Atomic-Scale Observation of Symmetry Breaking in Altermagnetic MnTe

Abstract

The recent discovery of altermagnetism has sparked growing interest in compensated magnetic systems as promising platforms for highly scalable spintronics. Altermagnetism is a distinct magnetic order where opposite spin sublattices are connected by rotation, yielding zero net magnetization but momentum-dependent spin splitting. To date, experimental verification of altermagnetic order has been achieved predominantly through bulk-sensitive techniques, including spin-dependent electronic spectra and transport responses. However, direct atomic-scale evidence that explicitly correlates crystal symmetry, local structural distortions, and magnetic ordering has remained unexplored. Here, we report the direct atomic-scale observation of coexisting polar distortions and altermagnetic order in MnTe, combining atomic resolution scanning transmission electron microscopy (STEM) imaging with electron magnetic chiral dichroism (EMCD) measurements. We reveal that MnTe is not an ideal uniform P63/mmc g-wave altermagnet at the atomic scale.
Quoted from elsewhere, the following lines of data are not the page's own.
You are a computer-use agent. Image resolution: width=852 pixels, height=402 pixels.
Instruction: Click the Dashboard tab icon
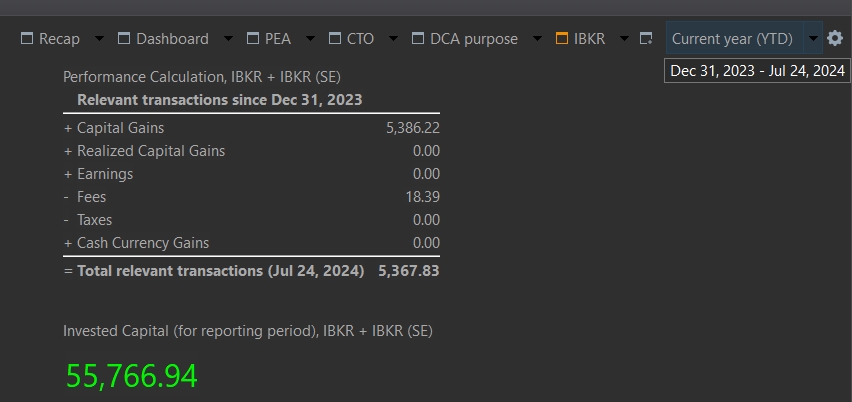(x=124, y=39)
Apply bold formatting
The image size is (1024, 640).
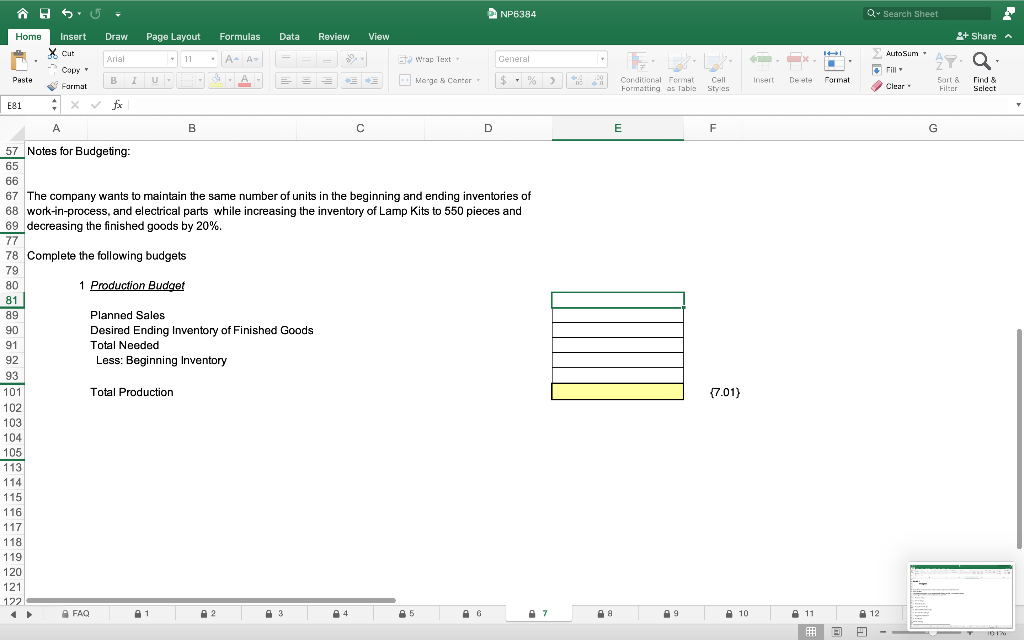click(x=112, y=81)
Instead, it hosts ubiquitous inversion-symmetry-breaking distortions that lower the spin-space-group (SSG) symmetry, admits d-wave altermagnetic components, and in lower-symmetry regimes, even allow s-wave spin splitting (net magnetization). The coexistence of ferroelectric signatures and altermagnetic order establishes local lattice symmetry in MnTe as a control knob for altermagnetic spin splitting, spin current generation, and multiferroic memory applications.